Defense Runs Saved (DRS)- Defensive Runs Saved is designed to measure a player’s total defensive value. While having a pretty involved formula, the metric essentially tells you how many runs a player is worth at his position above the position’s average. This metric is a cumulative stat, so the amount of innings played will factor in (someone with 700 innings played could have a higher DRS than one with 200 innings played, but that doesn’t necessarily suggest he’s a better defender). 5 DRS would be considered above average over a whole season, while 15 DRS would be in Gold Glover territory.

Ultimate Zone Rating Per 150 Games (UZR/150)- Probably the most widely accepted advanced defensive metric, UZR/150 is similar to DRS, but is formulated differently. This metric is scaled per 150 games, so that accumulations over larger sample sizes are corrected (unlike in DRS). Basically, UZR measures the average amount of damage a batted ball would do, how likely it is to be an out, and compares that to the position’s average. Small sample sizes, as with DRS, can cause some unreliability with this statistic.

I compared Kepler to someone we know is spectacular (Buxton) as well as someone who is thought to be about average in centerfield (Cleveland CF Oscar Mercado). Here’s what I found:

Centerfield Defense

PLAYER INNINGS FIELDING PER. RZR DRS UZR/150
PLAYER INNINGS FIELDING PER. RZR DRS UZR/150
Max Kepler 376.0 1.000 0.954 3 19.8
Byron Buxton 686.0 0.991 0.924 10 15.2
Oscar Mercado 441.2 0.992 0.903 2 -2.4

The first thing you’ll notice is that Kepler’s sample size is relatively small, even while none of these three have especially large samples. However, it appears that he has done very well in this sample size. He has not made an error in centerfield this season, giving him the highest fielding percentage of the three. However, fielding percentage is the most simplistic of these metrics, and especially so in the outfield. This is because outfielders are usually only assigned errors on balls they drop (or throw away), and range is not taken into account. Next up, Kepler’s RZR compares favorably to Buxton’s and Mercado’s. However, fielding percentage would heavily influence this in a small sample, as an error made would drop a fielder’s total plays made, thus dropping the RZR.

DRS gives us a better idea of how the three of these players compare to each other. Kepler, even in less innings, has amassed a higher DRS than Mercado, while Buxton has reached a significantly higher level. Buxton does have about twice as many innings played, but his DRS is more than three times higher than Kepler’s. This is what we would expect, but it is still encouraging that Kepler has been better than Mercado in this metric (even in less innings).

UZR/150 may have a sample size issue here, but we’ll go into it anyway. With these samples, we see some rather extreme differences between the players. Buxton’s 15.2 is outstanding (as expected), and Kepler’s is downright off the charts. Mercado’s negative value is probably a little on the low side, but is not too much lower than would be expected for him. We can draw from this that Kepler has been very good in the field in his time in center, but it may be rather dim to take it as proof that Kepler is superior to Buxton in centerfield.
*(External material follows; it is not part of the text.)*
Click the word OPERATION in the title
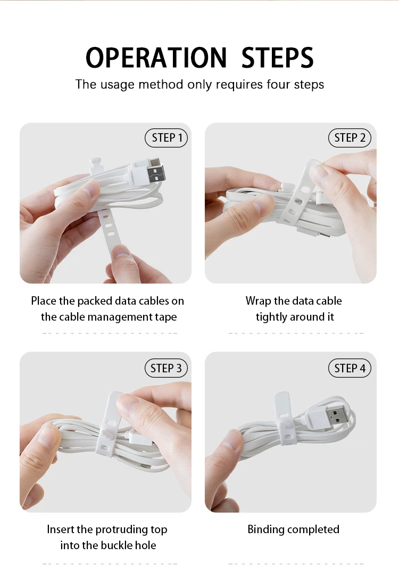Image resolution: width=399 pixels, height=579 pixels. [x=156, y=58]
Unfortunately, defensive statistics are still a work in progress, even as deep into the sabermetric age as we are in 2019. Furthermore, there are things that are impossible to quantify, such as the added confidence a pitcher has when a guy with the reputation of Byron Buxton is roaming the outfield behind him. However, by comparing players, we can draw some meaning from the statistics we have.

I’d say that after looking over the metrics, the eye-test assessment most have come to on Kepler in center is rather fair. He falls somewhere between above-average and great in centerfield, and has done an admirable job filling in for the Twins’ excellent normal centerfielder. When Buxton comes back, the Twins will have not one, but two bona fide centerfielders roaming the grassy expanse and chasing down flies (or squirrels).